Calvin on the Realities & Signs of the Sacraments

In Calvin’s thinking, the signs of the sacraments should be distinguished from the realities which they signify, but they should not be separated from them. First Corinthians 10:1-4 says,

For I do not want you to be unaware, brothers, that our fathers were all under the cloud, and all passed through the sea, and all were baptized into Moses in the cloud and in the sea, and all ate the same spiritual food, and all drank the same spiritual drink. For they drank from the spiritual Rock that followed them, and the Rock was Christ.

In Calvin’s commentary on this text, the Reformer makes the following observations about the signs and realities of the sacraments.

When [Paul] says that the fathers ate the same spiritual meat, he shows, first, what is the virtue and efficacy of the Sacraments, and, secondly, he declares, that the ancient Sacraments of the Law had the same virtue as ours have at this day. For, if the manna was spiritual food, it follows, that it is not bare emblems that are presented to us in the Sacraments, but that the thing represented is at the same time truly imparted, for God is not a deceiver to feed us with empty fancies.

A sign, it is true, is a sign, and retains its essence, but, as Papists act a ridiculous part, who dream of transformations, (I know not of what sort,) so it is not for us to separate between the reality and the emblem which God has conjoined. Papists confound the reality and the sign: profane men, as, for example, Suenckfeldius, and the like, separate the signs from the realities. Let us maintain a middle course, or, in other words, let us observe the connection appointed by the Lord, but still keep them distinct, that we may not mistakenly transfer to the one what belongs to the other.

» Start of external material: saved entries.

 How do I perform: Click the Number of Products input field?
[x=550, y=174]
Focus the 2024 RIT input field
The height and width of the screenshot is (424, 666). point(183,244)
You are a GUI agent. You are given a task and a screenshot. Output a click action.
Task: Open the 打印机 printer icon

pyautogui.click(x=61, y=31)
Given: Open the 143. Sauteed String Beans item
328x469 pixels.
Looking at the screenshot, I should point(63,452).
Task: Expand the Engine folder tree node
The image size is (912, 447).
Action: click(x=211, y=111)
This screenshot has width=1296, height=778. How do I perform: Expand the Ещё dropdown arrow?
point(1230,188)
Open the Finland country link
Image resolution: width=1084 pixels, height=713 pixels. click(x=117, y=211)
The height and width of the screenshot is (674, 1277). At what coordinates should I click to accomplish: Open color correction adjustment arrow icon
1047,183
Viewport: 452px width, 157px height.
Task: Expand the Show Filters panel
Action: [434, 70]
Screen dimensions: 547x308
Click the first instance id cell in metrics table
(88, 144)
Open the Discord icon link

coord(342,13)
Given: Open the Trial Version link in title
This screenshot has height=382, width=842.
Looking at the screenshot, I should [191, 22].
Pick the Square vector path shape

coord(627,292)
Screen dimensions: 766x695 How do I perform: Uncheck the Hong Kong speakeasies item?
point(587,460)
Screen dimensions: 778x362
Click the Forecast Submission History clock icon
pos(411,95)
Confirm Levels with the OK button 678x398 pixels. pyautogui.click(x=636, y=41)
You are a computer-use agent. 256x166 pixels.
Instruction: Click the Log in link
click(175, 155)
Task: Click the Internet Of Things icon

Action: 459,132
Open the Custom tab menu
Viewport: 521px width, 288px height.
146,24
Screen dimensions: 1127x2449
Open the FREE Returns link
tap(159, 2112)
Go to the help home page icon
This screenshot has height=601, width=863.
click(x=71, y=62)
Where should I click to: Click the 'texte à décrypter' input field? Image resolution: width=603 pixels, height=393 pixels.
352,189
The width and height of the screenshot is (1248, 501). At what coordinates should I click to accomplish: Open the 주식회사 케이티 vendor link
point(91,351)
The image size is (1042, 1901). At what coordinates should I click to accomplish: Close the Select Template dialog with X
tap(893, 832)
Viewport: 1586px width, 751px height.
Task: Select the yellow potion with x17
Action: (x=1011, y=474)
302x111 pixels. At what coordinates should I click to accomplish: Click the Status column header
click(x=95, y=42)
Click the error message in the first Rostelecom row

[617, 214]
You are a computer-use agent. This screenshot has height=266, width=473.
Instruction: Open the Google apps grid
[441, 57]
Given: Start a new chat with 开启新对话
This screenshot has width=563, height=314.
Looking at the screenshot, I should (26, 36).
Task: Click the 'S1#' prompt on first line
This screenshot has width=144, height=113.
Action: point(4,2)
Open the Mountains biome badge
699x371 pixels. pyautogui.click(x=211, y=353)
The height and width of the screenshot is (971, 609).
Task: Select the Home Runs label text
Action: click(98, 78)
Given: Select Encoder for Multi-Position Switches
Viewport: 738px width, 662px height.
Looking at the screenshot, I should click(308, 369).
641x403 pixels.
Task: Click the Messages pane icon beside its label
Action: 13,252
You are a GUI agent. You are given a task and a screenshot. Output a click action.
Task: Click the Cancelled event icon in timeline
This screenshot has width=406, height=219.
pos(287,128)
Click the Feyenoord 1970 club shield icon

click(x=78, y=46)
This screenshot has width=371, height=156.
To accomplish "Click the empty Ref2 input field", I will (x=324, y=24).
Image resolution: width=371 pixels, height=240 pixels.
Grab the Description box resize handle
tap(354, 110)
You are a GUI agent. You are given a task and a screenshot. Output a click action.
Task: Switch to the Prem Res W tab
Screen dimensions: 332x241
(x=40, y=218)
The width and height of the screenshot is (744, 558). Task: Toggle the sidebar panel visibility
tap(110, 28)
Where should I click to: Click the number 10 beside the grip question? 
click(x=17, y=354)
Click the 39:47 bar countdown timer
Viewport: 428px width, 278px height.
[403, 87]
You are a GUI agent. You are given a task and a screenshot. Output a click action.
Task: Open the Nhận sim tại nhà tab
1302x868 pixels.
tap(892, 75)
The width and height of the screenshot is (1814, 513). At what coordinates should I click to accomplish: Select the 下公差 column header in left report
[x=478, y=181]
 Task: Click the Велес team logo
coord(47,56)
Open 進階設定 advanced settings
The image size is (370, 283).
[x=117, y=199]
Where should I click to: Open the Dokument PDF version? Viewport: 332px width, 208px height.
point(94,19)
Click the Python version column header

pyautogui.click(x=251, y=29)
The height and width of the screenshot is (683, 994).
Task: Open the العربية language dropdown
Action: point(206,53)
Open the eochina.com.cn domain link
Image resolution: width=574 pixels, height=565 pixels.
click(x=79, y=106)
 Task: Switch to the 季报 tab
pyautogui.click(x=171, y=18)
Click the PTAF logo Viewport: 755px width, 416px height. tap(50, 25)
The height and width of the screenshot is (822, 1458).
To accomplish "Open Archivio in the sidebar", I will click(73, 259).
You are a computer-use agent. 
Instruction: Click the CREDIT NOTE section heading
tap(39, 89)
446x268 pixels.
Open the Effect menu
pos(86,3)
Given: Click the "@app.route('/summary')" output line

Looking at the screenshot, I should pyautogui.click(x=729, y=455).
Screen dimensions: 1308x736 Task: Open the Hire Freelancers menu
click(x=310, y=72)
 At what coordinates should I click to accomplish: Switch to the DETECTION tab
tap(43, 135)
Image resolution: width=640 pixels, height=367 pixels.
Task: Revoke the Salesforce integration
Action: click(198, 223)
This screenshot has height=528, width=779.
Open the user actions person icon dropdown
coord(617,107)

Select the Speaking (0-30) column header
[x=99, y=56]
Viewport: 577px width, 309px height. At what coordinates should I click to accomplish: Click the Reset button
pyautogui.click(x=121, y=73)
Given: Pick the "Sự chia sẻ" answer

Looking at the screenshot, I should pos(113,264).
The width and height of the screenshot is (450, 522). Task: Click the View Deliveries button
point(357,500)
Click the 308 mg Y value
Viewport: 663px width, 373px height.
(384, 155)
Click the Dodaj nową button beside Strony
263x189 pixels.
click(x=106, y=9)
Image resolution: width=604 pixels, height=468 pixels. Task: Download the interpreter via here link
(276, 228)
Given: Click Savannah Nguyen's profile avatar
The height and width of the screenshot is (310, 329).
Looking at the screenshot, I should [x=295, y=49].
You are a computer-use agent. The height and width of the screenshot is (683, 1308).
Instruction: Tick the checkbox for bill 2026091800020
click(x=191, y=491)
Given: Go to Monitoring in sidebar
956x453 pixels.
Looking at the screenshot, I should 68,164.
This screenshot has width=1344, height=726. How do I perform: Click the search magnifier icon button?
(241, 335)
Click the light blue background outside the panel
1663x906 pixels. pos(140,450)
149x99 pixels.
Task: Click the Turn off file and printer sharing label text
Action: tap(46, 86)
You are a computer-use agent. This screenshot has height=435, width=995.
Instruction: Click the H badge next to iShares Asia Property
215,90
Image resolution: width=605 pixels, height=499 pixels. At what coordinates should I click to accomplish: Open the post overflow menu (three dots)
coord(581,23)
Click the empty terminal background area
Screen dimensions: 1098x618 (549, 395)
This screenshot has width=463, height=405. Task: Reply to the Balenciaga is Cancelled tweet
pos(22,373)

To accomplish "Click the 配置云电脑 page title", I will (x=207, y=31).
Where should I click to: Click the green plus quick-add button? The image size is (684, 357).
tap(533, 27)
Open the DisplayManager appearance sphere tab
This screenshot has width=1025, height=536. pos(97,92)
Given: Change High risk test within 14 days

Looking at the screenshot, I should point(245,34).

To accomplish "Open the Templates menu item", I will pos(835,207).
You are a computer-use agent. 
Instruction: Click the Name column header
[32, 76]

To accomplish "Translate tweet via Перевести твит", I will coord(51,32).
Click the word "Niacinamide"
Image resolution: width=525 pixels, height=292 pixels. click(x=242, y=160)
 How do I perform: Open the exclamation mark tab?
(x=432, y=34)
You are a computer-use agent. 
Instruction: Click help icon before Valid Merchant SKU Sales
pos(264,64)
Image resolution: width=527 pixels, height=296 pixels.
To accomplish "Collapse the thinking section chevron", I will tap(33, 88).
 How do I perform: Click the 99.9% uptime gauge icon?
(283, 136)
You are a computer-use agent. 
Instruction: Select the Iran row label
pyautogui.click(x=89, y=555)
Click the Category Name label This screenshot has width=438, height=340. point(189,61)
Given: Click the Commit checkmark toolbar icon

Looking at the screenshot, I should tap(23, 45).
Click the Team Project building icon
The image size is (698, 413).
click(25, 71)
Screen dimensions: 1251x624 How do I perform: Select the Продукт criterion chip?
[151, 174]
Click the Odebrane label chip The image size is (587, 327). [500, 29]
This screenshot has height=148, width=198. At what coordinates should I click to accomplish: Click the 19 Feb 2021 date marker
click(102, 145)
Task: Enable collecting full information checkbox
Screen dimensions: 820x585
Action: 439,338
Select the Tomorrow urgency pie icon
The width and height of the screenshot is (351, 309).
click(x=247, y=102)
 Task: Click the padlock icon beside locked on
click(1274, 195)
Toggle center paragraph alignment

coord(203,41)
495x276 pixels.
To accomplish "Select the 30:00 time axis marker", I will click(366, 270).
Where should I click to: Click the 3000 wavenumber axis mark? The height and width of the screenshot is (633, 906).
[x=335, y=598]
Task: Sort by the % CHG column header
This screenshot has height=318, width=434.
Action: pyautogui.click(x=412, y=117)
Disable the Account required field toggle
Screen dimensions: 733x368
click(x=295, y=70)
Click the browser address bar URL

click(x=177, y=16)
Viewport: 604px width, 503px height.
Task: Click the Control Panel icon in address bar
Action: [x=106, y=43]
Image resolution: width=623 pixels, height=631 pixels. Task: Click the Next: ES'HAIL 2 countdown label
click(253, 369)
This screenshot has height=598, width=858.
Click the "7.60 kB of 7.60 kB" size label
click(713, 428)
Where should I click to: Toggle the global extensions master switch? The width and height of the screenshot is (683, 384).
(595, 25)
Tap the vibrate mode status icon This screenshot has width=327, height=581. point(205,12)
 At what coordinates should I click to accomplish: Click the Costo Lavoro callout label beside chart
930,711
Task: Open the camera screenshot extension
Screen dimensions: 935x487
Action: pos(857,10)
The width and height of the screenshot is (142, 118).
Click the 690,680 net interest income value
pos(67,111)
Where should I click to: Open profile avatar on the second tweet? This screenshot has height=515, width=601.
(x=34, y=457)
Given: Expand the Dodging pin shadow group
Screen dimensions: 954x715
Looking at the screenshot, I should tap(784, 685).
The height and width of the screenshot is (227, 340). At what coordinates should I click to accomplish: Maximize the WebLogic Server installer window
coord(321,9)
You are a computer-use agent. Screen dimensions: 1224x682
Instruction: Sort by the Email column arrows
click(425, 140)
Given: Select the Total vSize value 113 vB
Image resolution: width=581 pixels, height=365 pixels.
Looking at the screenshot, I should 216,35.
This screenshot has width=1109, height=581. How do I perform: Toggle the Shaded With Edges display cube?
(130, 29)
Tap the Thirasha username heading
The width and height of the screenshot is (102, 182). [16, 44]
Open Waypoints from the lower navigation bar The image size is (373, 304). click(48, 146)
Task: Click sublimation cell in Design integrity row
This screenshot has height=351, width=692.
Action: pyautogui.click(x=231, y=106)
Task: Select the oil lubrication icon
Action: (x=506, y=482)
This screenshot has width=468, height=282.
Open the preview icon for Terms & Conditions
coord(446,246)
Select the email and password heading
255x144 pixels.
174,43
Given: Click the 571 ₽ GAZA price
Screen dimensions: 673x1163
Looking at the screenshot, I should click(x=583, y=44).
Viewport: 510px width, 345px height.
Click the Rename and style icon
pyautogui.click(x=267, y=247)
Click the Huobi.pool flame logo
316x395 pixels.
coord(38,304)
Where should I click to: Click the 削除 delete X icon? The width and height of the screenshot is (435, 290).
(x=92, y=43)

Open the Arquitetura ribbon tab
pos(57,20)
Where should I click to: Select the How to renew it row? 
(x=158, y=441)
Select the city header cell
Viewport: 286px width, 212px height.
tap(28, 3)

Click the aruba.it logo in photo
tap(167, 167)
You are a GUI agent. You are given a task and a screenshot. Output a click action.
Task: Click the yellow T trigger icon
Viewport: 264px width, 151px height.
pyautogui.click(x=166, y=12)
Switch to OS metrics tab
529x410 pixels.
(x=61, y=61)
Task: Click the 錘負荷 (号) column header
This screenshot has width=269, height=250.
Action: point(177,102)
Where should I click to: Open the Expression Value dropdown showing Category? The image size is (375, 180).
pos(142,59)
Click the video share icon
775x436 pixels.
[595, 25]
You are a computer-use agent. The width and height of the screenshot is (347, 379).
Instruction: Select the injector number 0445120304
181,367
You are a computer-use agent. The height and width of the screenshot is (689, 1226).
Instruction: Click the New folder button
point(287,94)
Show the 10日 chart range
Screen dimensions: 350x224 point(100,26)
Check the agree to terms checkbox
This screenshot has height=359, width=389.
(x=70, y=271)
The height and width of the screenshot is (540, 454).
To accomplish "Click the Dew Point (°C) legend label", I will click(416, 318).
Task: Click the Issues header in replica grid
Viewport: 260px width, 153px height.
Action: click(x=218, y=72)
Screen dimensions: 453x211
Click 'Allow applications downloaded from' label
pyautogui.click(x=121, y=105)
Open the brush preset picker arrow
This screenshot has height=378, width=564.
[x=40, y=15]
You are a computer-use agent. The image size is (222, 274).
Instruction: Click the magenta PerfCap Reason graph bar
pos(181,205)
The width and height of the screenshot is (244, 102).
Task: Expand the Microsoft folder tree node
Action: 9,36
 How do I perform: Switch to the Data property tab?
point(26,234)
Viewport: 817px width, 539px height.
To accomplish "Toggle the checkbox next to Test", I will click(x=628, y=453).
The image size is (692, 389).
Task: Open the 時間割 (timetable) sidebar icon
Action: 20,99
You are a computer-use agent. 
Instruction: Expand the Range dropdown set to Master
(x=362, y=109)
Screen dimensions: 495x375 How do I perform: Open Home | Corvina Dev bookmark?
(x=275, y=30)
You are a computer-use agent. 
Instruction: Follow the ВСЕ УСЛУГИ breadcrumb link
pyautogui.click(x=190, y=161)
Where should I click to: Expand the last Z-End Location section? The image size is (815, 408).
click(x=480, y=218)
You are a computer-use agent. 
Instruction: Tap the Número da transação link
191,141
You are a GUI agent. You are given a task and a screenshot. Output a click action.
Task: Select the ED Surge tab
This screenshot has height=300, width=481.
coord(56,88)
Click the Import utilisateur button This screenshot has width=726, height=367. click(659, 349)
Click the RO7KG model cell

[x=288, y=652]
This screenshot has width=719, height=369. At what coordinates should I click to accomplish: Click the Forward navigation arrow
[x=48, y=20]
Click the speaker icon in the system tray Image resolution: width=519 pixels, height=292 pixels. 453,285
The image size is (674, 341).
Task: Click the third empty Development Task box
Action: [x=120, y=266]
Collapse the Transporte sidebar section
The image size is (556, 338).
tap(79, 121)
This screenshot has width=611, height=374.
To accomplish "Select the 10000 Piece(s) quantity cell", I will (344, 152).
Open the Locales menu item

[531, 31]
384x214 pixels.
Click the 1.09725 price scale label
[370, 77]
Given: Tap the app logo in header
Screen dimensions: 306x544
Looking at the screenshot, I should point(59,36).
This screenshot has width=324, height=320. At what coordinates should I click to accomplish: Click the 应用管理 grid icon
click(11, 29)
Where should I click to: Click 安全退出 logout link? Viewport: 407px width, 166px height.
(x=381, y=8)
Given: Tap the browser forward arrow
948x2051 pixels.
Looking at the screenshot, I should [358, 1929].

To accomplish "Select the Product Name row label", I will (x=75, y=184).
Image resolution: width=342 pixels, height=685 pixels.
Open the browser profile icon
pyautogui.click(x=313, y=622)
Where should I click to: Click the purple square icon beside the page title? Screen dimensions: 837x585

So Roman Catholics err by confounding the reality and the sign. Anabaptists err by separating them. Calvin argues that sign and reality must be kept distinct, but they must not be severed.

The sacraments are signs, but they are not empty or bare signs, nor are they signs of something absent but of something present, given, and received.

Ultimately, the reality signified by the signs is Jesus Christ himself and all the benefits of redemption which are found in him.